(Source records)

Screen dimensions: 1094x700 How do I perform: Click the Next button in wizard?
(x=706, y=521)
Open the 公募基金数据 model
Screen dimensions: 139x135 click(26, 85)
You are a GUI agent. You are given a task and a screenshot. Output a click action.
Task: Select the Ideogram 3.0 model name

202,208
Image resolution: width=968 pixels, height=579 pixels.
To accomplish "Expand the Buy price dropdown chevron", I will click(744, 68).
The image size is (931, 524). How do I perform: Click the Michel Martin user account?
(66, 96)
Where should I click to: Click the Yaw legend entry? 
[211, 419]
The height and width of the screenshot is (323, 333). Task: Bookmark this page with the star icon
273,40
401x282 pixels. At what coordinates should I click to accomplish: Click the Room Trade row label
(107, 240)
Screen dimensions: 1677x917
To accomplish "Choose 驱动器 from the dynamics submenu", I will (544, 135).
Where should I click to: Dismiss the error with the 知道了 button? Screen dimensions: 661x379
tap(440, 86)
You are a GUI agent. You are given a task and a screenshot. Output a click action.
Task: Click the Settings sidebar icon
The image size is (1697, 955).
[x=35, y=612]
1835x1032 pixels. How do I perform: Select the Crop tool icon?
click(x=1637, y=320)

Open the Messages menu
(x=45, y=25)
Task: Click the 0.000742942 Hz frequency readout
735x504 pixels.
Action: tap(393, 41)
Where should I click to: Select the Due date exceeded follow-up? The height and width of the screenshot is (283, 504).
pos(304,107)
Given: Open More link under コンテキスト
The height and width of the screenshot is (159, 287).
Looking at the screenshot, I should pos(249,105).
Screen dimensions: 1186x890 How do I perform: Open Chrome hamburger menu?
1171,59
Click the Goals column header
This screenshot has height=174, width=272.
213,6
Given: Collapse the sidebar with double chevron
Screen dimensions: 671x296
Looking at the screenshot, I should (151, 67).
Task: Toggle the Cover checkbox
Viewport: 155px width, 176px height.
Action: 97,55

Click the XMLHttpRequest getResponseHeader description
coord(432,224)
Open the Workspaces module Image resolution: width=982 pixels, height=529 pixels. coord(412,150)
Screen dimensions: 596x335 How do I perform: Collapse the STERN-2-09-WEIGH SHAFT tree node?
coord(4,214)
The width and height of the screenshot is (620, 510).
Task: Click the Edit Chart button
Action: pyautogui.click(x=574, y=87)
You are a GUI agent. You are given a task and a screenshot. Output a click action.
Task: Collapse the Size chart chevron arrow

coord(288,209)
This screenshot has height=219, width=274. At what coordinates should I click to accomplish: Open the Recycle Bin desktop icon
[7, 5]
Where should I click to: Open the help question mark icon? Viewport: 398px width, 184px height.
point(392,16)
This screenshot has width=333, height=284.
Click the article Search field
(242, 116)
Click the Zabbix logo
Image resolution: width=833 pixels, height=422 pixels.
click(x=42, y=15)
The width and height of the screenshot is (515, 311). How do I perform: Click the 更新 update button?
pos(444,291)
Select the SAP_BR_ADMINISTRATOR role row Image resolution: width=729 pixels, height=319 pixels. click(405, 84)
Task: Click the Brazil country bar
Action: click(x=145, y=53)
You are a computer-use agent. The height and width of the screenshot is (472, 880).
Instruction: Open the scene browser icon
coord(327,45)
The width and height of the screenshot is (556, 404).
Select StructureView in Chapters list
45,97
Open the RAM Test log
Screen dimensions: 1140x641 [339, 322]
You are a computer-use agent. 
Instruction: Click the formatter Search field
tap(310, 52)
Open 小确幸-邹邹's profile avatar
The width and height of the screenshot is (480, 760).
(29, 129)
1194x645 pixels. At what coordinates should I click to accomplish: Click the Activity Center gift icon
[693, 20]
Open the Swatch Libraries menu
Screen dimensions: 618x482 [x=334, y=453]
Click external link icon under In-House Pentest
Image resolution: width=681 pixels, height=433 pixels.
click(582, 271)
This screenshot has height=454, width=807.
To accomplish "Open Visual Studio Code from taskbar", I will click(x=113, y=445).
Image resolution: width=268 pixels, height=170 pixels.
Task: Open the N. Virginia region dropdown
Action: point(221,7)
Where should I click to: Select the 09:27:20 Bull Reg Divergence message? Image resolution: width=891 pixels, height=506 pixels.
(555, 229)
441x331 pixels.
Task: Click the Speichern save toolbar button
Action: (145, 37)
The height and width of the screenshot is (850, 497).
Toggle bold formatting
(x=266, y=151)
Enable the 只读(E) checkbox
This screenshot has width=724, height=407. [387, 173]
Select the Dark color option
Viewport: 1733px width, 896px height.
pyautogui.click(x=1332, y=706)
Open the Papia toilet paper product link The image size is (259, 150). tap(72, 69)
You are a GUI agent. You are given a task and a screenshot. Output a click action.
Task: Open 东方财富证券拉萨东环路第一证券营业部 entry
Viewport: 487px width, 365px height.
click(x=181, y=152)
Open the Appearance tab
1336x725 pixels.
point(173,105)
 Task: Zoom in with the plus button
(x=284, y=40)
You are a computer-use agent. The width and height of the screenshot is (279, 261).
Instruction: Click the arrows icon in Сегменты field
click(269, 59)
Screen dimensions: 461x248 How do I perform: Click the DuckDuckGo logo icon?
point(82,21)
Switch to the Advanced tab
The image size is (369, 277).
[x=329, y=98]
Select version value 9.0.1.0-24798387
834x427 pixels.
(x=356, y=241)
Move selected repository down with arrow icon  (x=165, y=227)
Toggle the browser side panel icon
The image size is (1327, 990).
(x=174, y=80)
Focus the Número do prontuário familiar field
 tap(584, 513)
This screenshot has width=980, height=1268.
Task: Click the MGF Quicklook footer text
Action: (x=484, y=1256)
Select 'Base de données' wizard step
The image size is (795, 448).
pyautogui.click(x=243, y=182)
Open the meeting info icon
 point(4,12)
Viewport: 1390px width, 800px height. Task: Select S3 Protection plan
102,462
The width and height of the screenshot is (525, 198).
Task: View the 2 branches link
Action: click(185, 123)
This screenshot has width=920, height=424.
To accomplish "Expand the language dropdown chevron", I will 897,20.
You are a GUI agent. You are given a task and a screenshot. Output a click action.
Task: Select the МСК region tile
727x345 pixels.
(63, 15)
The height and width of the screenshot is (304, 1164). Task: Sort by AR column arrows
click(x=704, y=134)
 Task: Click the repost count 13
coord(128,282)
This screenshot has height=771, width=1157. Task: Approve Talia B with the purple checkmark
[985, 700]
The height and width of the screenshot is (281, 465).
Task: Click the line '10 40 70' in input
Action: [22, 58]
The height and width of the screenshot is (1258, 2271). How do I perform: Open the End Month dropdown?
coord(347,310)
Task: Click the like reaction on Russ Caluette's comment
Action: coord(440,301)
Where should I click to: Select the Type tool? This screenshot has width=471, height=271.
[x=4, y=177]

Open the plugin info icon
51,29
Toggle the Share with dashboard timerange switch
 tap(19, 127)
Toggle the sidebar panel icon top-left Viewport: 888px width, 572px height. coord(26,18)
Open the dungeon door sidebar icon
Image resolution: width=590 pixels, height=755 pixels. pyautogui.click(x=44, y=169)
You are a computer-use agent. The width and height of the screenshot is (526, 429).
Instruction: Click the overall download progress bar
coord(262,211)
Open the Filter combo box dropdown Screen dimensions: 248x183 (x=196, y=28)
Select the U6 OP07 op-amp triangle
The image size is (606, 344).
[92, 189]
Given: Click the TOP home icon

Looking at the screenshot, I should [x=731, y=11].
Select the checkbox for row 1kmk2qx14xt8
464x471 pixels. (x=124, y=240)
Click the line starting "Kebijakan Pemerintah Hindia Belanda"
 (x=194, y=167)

* EXERCISE DESCRIPTION *
Copy out the lines of the entries from the one containing "Task: Toggle the Cover checkbox" through the one containing "Action: pyautogui.click(x=574, y=87)", keeping them the same as they appear.

* ANSWER TO THE TASK *
Task: Toggle the Cover checkbox
Viewport: 155px width, 176px height.
Action: 97,55

Click the XMLHttpRequest getResponseHeader description
coord(432,224)
Open the Workspaces module Image resolution: width=982 pixels, height=529 pixels. coord(412,150)
Screen dimensions: 596x335 How do I perform: Collapse the STERN-2-09-WEIGH SHAFT tree node?
coord(4,214)
The width and height of the screenshot is (620, 510).
Task: Click the Edit Chart button
Action: pyautogui.click(x=574, y=87)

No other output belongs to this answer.